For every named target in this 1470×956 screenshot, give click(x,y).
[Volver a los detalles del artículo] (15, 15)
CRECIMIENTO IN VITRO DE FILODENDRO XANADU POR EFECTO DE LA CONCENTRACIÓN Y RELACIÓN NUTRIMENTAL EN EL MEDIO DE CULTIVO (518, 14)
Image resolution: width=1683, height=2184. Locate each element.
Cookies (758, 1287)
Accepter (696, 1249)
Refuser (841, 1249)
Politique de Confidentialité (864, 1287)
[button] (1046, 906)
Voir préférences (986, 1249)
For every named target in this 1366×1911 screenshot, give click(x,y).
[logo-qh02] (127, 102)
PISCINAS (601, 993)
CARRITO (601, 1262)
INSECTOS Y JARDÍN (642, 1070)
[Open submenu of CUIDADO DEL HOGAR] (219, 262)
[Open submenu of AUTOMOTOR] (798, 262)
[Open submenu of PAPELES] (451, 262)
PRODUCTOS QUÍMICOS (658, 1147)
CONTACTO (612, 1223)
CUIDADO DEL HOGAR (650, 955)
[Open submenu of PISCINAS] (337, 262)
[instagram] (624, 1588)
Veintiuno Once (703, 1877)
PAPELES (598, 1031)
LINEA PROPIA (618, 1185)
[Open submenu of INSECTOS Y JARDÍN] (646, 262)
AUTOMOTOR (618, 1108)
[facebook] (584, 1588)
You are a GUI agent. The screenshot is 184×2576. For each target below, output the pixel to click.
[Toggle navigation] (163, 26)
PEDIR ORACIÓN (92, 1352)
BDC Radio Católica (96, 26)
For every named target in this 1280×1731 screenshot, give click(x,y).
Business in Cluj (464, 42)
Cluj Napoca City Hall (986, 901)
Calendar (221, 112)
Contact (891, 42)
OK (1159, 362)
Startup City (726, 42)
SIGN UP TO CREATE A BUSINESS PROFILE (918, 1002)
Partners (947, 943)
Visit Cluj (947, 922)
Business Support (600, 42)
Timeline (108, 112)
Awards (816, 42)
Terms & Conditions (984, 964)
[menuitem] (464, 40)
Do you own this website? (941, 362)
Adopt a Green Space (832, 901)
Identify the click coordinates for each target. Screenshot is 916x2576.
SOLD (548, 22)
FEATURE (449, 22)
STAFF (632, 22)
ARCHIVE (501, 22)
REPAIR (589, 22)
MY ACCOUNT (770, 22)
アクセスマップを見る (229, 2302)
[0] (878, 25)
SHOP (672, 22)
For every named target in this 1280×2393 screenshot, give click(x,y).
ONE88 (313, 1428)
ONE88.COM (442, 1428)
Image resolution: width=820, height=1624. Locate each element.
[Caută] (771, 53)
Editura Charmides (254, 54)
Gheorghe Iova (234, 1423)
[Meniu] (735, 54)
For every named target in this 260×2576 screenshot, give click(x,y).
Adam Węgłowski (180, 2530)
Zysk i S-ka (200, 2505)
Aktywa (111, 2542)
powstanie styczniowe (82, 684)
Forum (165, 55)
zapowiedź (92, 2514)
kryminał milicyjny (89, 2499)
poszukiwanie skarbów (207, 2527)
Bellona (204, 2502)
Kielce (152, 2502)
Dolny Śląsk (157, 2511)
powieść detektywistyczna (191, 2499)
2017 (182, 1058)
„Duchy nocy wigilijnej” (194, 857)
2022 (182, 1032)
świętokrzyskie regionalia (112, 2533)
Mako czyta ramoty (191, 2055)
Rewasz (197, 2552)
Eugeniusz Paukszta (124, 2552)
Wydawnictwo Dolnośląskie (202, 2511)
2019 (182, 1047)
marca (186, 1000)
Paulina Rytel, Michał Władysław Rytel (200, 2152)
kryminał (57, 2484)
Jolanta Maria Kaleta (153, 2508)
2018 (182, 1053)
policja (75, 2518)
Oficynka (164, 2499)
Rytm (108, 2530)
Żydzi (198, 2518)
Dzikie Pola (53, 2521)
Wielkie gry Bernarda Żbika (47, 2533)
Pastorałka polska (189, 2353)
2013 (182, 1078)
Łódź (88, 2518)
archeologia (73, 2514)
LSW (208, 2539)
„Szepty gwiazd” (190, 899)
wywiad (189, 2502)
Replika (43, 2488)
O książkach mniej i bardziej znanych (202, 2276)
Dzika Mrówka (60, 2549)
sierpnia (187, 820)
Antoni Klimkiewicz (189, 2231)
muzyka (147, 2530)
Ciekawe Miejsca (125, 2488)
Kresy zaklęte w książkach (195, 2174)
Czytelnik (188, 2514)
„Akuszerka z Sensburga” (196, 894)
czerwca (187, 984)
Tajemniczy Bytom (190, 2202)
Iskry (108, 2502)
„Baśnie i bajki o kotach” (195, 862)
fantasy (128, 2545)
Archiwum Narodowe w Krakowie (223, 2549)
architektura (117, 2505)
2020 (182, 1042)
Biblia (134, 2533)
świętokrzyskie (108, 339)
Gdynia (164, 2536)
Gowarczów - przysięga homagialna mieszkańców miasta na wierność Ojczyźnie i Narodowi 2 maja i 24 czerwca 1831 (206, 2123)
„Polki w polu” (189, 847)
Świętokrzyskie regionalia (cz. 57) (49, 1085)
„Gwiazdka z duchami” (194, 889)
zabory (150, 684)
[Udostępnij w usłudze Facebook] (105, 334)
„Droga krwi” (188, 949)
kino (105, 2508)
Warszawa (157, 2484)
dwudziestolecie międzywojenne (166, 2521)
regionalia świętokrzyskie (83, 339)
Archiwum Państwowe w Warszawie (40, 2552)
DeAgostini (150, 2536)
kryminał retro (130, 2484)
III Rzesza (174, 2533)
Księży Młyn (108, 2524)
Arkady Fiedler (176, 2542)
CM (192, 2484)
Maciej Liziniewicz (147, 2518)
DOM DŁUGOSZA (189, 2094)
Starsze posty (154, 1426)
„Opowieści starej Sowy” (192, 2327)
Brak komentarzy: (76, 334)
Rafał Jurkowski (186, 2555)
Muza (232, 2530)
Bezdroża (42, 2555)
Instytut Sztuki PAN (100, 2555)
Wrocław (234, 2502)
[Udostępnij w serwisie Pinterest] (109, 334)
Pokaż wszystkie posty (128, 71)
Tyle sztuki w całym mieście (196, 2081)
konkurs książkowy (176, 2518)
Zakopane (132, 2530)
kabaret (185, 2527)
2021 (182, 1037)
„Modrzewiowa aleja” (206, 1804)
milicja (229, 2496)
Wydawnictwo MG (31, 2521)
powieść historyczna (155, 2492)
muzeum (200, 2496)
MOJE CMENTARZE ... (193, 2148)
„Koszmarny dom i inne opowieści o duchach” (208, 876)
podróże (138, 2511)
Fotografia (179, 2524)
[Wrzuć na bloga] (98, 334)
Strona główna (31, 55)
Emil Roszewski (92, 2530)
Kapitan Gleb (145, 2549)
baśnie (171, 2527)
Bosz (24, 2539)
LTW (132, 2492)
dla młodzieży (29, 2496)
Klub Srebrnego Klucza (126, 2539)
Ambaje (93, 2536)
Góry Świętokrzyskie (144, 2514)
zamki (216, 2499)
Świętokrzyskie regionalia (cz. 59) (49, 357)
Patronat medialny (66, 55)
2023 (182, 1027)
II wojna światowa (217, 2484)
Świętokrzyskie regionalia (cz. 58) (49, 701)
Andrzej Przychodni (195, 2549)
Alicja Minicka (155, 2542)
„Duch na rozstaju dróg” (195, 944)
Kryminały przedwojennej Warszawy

▶ _TO DO_
Go through the entries above and write each one out exactly.

▶ _OUTPUT OF THE EXERCISE_
For every named target in this 1470×956 screenshot, give click(x,y).
[Volver a los detalles del artículo] (15, 15)
CRECIMIENTO IN VITRO DE FILODENDRO XANADU POR EFECTO DE LA CONCENTRACIÓN Y RELACIÓN NUTRIMENTAL EN EL MEDIO DE CULTIVO (518, 14)
Image resolution: width=1683, height=2184. Locate each element.
Cookies (758, 1287)
Accepter (696, 1249)
Refuser (841, 1249)
Politique de Confidentialité (864, 1287)
[button] (1046, 906)
Voir préférences (986, 1249)
For every named target in this 1366×1911 screenshot, give click(x,y).
[logo-qh02] (127, 102)
PISCINAS (601, 993)
CARRITO (601, 1262)
INSECTOS Y JARDÍN (642, 1070)
[Open submenu of CUIDADO DEL HOGAR] (219, 262)
[Open submenu of AUTOMOTOR] (798, 262)
[Open submenu of PAPELES] (451, 262)
PRODUCTOS QUÍMICOS (658, 1147)
CONTACTO (612, 1223)
CUIDADO DEL HOGAR (650, 955)
[Open submenu of PISCINAS] (337, 262)
[instagram] (624, 1588)
Veintiuno Once (703, 1877)
PAPELES (598, 1031)
LINEA PROPIA (618, 1185)
[Open submenu of INSECTOS Y JARDÍN] (646, 262)
AUTOMOTOR (618, 1108)
[facebook] (584, 1588)
You are a GUI agent. The screenshot is 184×2576. For each target below, output the pixel to click.
[Toggle navigation] (163, 26)
PEDIR ORACIÓN (92, 1352)
BDC Radio Católica (96, 26)
For every named target in this 1280×1731 screenshot, give click(x,y).
Business in Cluj (464, 42)
Cluj Napoca City Hall (986, 901)
Calendar (221, 112)
Contact (891, 42)
OK (1159, 362)
Startup City (726, 42)
SIGN UP TO CREATE A BUSINESS PROFILE (918, 1002)
Partners (947, 943)
Visit Cluj (947, 922)
Business Support (600, 42)
Timeline (108, 112)
Awards (816, 42)
Terms & Conditions (984, 964)
[menuitem] (464, 40)
Do you own this website? (941, 362)
Adopt a Green Space (832, 901)
Identify the click coordinates for each target. Screenshot is 916x2576.
SOLD (548, 22)
FEATURE (449, 22)
STAFF (632, 22)
ARCHIVE (501, 22)
REPAIR (589, 22)
MY ACCOUNT (770, 22)
アクセスマップを見る (229, 2302)
[0] (878, 25)
SHOP (672, 22)
For every named target in this 1280×2393 screenshot, give click(x,y).
ONE88 (313, 1428)
ONE88.COM (442, 1428)
Image resolution: width=820, height=1624. Locate each element.
[Caută] (771, 53)
Editura Charmides (254, 54)
Gheorghe Iova (234, 1423)
[Meniu] (735, 54)
For every named target in this 260×2576 screenshot, give click(x,y).
Adam Węgłowski (180, 2530)
Zysk i S-ka (200, 2505)
Aktywa (111, 2542)
powstanie styczniowe (82, 684)
Forum (165, 55)
zapowiedź (92, 2514)
kryminał milicyjny (89, 2499)
poszukiwanie skarbów (207, 2527)
Bellona (204, 2502)
Kielce (152, 2502)
Dolny Śląsk (157, 2511)
powieść detektywistyczna (191, 2499)
2017 (182, 1058)
„Duchy nocy wigilijnej” (194, 857)
2022 (182, 1032)
świętokrzyskie regionalia (112, 2533)
Mako czyta ramoty (191, 2055)
Rewasz (197, 2552)
Eugeniusz Paukszta (124, 2552)
Wydawnictwo Dolnośląskie (202, 2511)
2019 (182, 1047)
marca (186, 1000)
Paulina Rytel, Michał Władysław Rytel (200, 2152)
kryminał (57, 2484)
Jolanta Maria Kaleta (153, 2508)
2018 (182, 1053)
policja (75, 2518)
Oficynka (164, 2499)
Rytm (108, 2530)
Żydzi (198, 2518)
Dzikie Pola (53, 2521)
Wielkie gry Bernarda Żbika (47, 2533)
Pastorałka polska (189, 2353)
2013 (182, 1078)
Łódź (88, 2518)
archeologia (73, 2514)
LSW (208, 2539)
„Szepty gwiazd” (190, 899)
wywiad (189, 2502)
Replika (43, 2488)
O książkach mniej i bardziej znanych (202, 2276)
Dzika Mrówka (60, 2549)
sierpnia (187, 820)
Antoni Klimkiewicz (189, 2231)
muzyka (147, 2530)
Ciekawe Miejsca (125, 2488)
Kresy zaklęte w książkach (195, 2174)
Czytelnik (188, 2514)
„Akuszerka z Sensburga” (196, 894)
czerwca (187, 984)
Tajemniczy Bytom (190, 2202)
Iskry (108, 2502)
„Baśnie i bajki o kotach” (195, 862)
fantasy (128, 2545)
Archiwum Narodowe w Krakowie (223, 2549)
architektura (117, 2505)
2020 (182, 1042)
Biblia (134, 2533)
świętokrzyskie (108, 339)
Gdynia (164, 2536)
Gowarczów - przysięga homagialna mieszkańców miasta na wierność Ojczyźnie i Narodowi 2 maja i 24 czerwca 1831 (206, 2123)
„Polki w polu” (189, 847)
Świętokrzyskie regionalia (cz. 57) (49, 1085)
„Gwiazdka z duchami” (194, 889)
zabory (150, 684)
[Udostępnij w usłudze Facebook] (105, 334)
„Droga krwi” (188, 949)
kino (105, 2508)
Warszawa (157, 2484)
dwudziestolecie międzywojenne (166, 2521)
regionalia świętokrzyskie (83, 339)
Archiwum Państwowe w Warszawie (40, 2552)
DeAgostini (150, 2536)
kryminał retro (130, 2484)
III Rzesza (174, 2533)
Księży Młyn (108, 2524)
Arkady Fiedler (176, 2542)
CM (192, 2484)
Maciej Liziniewicz (147, 2518)
DOM DŁUGOSZA (189, 2094)
Starsze posty (154, 1426)
„Opowieści starej Sowy” (192, 2327)
Brak komentarzy: (76, 334)
Rafał Jurkowski (186, 2555)
Muza (232, 2530)
Bezdroża (42, 2555)
Instytut Sztuki PAN (100, 2555)
Wrocław (234, 2502)
[Udostępnij w serwisie Pinterest] (109, 334)
Pokaż wszystkie posty (128, 71)
Tyle sztuki w całym mieście (196, 2081)
konkurs książkowy (176, 2518)
Zakopane (132, 2530)
kabaret (185, 2527)
2021 (182, 1037)
„Modrzewiowa aleja” (206, 1804)
milicja (229, 2496)
Wydawnictwo MG (31, 2521)
powieść historyczna (155, 2492)
muzeum (200, 2496)
MOJE CMENTARZE ... (193, 2148)
„Koszmarny dom i inne opowieści o duchach” (208, 876)
podróże (138, 2511)
Fotografia (179, 2524)
[Wrzuć na bloga] (98, 334)
Strona główna (31, 55)
Emil Roszewski (92, 2530)
Kapitan Gleb (145, 2549)
baśnie (171, 2527)
Bosz (24, 2539)
LTW (132, 2492)
dla młodzieży (29, 2496)
Klub Srebrnego Klucza (126, 2539)
Ambaje (93, 2536)
Góry Świętokrzyskie (144, 2514)
zamki (216, 2499)
Świętokrzyskie regionalia (cz. 59) (49, 357)
Patronat medialny (66, 55)
2023 (182, 1027)
II wojna światowa (217, 2484)
Świętokrzyskie regionalia (cz. 58) (49, 701)
Andrzej Przychodni (195, 2549)
Alicja Minicka (155, 2542)
„Duch na rozstaju dróg” (195, 944)
Kryminały przedwojennej Warszawy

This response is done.